Struktur und Abgrenzung
Der geflochtene Weidenzaun ist die Urform der Grundstücksabgrenzung, die von den ersten Ackerbau und Viehzucht betreibenden Bauern errichtet wurde.  Heute noch findet man ihn in Bauerngärten und in naturnah gestalteten Gärten, ebenso den Palisaden- und Staketenzaun.

Holz ist sicherlich ein Material, dass sehr häufig Verwendung findet, aber auch Bambus und verschiedene Metalle (Aluminium, Stahl, Gusseisen), aber auch Glas, Drahtgeflechte und spezielle Kunststoffe werden je nach Geschmack und Kosten genutzt: modern oder klassisch, klar strukturieret oder nostalgisch. Der Stil und das Material des eigenen Zaunes sollen zur Umgebung passen. Das gilt selbstverständlich auch für Mauern – ob als Trockenmauer, Mörtelmauerwerk, Klinker oder verputzt, ob aus Naturstein, Ziegeln oder Beton.

Vielfältige Gestaltungsmöglichkeiten bieten auch Gabionen – also mit Steinen gefüllte Drahtquader.

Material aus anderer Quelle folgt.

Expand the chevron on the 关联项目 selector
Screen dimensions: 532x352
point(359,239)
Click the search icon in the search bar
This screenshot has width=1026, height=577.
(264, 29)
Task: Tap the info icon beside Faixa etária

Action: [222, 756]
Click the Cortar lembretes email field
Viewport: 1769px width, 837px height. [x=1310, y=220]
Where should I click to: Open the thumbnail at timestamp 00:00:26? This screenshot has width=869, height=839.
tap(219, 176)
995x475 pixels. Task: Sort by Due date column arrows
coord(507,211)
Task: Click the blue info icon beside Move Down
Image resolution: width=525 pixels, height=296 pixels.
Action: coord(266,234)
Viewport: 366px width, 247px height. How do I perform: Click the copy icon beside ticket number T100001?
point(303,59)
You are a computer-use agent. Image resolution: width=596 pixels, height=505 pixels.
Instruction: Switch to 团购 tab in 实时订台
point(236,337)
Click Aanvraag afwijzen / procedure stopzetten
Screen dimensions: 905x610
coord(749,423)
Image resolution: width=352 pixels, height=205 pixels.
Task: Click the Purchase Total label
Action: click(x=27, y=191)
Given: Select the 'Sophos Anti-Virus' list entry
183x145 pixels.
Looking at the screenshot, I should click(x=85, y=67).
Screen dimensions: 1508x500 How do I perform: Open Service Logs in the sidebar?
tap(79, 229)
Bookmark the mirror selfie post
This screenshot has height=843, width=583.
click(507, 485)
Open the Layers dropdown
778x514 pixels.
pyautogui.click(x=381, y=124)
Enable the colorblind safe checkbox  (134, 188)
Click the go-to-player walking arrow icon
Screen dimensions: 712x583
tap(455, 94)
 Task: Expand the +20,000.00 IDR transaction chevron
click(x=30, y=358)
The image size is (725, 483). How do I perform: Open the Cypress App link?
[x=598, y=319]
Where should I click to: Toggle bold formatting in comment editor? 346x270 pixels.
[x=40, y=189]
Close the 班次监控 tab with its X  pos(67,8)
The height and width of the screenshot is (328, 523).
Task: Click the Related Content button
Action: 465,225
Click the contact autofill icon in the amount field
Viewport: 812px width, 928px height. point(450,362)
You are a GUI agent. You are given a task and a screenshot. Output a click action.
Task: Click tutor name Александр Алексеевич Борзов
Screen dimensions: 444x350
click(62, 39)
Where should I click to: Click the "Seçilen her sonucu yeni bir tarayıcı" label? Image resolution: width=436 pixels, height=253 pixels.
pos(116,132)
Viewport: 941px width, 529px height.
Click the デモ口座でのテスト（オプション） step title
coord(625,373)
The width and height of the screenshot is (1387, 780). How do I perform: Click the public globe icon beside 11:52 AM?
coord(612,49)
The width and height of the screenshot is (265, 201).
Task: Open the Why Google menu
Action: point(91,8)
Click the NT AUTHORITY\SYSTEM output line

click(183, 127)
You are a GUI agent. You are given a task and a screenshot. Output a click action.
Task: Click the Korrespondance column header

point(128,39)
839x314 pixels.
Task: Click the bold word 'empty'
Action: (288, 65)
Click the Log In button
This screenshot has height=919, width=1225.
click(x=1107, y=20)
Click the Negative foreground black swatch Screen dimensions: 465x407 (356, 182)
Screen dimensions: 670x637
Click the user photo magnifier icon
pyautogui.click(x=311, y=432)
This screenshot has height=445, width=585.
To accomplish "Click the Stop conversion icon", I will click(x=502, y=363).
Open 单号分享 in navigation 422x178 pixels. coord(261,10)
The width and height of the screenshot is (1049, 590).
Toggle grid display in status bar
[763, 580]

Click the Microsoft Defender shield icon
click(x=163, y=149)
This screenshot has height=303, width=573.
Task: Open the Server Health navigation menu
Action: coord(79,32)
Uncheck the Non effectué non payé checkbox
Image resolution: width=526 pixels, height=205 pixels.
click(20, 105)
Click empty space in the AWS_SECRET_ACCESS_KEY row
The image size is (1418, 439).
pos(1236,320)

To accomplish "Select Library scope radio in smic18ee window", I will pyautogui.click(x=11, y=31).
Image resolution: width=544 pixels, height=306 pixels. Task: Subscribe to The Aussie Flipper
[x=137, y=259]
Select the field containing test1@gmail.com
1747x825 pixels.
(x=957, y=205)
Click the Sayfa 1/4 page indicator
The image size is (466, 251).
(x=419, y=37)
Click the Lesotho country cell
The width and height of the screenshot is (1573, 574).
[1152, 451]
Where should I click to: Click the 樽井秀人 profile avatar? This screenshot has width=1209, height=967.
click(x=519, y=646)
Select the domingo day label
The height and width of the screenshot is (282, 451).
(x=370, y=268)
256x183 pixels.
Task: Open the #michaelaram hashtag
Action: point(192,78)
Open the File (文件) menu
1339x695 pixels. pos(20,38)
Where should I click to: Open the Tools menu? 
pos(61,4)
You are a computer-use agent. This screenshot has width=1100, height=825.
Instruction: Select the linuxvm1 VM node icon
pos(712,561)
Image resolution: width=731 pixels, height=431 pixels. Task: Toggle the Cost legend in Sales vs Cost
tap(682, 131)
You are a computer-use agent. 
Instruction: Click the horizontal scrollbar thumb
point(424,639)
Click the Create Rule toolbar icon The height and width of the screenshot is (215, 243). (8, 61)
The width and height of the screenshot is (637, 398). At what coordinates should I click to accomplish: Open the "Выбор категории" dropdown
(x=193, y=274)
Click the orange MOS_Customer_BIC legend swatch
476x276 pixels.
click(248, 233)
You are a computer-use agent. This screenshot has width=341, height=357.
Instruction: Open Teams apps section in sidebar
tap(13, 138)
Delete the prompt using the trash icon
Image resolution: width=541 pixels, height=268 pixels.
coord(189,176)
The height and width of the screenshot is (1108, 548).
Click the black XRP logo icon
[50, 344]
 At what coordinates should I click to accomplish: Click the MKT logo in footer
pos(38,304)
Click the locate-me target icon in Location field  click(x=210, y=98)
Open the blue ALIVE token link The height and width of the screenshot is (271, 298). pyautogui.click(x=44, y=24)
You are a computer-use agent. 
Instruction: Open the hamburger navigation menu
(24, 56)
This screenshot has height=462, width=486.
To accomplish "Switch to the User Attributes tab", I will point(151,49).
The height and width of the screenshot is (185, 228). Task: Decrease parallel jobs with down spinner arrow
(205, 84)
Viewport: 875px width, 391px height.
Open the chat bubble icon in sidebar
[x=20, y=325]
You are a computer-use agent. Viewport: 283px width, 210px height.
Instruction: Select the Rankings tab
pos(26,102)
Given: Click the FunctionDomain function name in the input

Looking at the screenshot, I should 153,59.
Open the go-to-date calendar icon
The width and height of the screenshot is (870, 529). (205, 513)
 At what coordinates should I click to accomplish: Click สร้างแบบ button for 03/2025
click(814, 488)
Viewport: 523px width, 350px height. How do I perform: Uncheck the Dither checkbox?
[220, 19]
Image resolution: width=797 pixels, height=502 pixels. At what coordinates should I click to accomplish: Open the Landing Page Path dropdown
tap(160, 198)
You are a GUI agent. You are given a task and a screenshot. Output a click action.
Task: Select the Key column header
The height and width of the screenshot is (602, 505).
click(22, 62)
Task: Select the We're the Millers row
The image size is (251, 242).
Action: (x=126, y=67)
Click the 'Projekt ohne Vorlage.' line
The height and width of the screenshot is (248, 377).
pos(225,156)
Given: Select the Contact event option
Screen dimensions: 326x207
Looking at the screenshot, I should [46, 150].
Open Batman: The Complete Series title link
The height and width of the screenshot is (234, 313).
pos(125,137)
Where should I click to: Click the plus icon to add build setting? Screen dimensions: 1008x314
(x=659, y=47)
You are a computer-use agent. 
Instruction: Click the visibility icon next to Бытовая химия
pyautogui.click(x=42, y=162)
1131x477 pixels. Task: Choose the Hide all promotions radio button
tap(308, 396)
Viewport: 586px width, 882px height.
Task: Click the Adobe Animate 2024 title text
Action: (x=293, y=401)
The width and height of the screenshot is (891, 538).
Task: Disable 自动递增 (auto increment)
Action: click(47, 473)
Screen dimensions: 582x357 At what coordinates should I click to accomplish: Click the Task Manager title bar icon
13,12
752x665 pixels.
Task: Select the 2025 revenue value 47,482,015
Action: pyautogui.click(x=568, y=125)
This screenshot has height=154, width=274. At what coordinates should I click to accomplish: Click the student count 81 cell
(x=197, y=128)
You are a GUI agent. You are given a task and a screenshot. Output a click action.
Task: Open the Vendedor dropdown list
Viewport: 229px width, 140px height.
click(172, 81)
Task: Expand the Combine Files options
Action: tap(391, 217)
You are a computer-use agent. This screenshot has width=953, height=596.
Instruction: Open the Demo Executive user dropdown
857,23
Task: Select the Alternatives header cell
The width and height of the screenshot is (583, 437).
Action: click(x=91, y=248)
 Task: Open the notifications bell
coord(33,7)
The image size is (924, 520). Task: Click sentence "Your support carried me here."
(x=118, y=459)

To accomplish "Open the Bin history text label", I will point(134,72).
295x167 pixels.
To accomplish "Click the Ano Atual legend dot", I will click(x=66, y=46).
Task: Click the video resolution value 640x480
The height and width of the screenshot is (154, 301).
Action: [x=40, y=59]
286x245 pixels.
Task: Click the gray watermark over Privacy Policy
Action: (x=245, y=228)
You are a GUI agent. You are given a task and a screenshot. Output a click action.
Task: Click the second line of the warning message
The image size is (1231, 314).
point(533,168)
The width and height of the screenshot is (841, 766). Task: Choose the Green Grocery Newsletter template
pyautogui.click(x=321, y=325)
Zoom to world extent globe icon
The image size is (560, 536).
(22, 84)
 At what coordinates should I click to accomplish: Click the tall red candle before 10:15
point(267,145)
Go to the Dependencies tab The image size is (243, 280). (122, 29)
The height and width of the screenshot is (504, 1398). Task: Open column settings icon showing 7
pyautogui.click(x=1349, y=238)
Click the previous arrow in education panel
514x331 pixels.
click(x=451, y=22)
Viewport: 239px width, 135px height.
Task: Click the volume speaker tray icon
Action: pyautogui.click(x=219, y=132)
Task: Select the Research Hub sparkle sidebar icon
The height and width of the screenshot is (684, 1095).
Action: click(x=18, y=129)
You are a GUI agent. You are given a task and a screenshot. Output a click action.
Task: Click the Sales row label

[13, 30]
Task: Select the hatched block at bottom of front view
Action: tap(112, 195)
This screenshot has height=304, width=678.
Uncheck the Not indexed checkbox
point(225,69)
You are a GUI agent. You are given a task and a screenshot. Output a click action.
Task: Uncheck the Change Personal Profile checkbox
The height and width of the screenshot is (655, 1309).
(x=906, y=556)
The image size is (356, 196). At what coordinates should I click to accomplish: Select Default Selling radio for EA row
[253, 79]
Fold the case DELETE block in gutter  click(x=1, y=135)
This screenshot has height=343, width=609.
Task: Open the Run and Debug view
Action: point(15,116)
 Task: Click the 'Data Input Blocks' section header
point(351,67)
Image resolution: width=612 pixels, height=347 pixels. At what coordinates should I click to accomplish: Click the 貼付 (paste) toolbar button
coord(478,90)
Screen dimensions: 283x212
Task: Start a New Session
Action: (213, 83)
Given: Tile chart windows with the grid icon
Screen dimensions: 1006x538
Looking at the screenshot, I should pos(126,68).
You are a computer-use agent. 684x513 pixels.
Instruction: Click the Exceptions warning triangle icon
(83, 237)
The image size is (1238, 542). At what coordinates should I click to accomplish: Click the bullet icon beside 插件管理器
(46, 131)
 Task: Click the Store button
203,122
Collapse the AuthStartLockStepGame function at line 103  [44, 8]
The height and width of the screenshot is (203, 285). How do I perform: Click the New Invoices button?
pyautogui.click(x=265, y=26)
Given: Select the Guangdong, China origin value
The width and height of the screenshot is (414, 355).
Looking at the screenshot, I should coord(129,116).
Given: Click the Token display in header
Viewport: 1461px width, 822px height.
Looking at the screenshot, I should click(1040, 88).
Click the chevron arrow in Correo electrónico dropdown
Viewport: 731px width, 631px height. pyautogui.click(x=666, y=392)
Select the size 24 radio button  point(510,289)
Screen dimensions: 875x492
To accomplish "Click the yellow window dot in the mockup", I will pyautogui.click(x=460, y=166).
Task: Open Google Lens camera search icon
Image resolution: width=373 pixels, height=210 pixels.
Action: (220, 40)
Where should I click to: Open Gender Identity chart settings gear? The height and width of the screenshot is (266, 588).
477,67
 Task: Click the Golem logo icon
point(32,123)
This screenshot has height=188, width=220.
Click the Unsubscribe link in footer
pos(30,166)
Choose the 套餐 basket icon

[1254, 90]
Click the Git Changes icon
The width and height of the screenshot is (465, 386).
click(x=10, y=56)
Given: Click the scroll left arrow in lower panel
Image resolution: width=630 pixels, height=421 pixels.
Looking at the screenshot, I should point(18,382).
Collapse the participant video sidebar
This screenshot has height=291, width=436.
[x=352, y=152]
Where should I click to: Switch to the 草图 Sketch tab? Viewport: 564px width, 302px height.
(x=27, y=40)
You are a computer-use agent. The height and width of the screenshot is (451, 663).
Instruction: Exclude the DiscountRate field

Wildobsthecke oder Formgehölz
Durch seine Ausbildung und Erfahrung kennt sich der Landschaftsgärtner mit den verschiedenen Pflanzen aus – mit ihren Eigenschaften und Standortansprüchen. Bei der Auswahl von Heckenpflanzen ist daher eine professionelle Beratung vor Ort sinnvoll. Buchsbaum, Eibe oder Liguster erfreuen die Besitzer als immergrüne Formhecke, während andere eine blühende Hecke bevorzugen. Auch einige  Obstgehölze lassen sich als Hecke ziehen und glänzen im Frühjahr mit ihrer Blüte und im Sommer mit ihren Früchten.

Kirschlorbeer, Hainbuche und die rotlaubige Berberitze sind die Klassiker unter den Heckenpflanzen. Aber auch Bambushecken kommen in modern gestalteten Gärten zum Einsatz. Vögel, Bienen und andere Kleintiere finden einen geeigneten Lebensraum in einer Wildobsthecke und damit kann auch die Tierwelt profitieren.

Für welche Heckenbepflanzung man sich auch entscheidet – bis die neugepflanzte Hecke hoch genug ist, um einen effektiven Sichtschutz zu bieten, können ein paar Jahre vergehen.  Nicht so lange warten muss derjenige, der die Hecke am laufenden Meter mit immergrünem Efeu bepflanzt. Die Jungpflanzen sind vorgezogen und werden durch ein Gitter mit Pfosten verbunden. Nach einer Wachstumsperiode schon sind sie auch im Winter völlig blickdicht.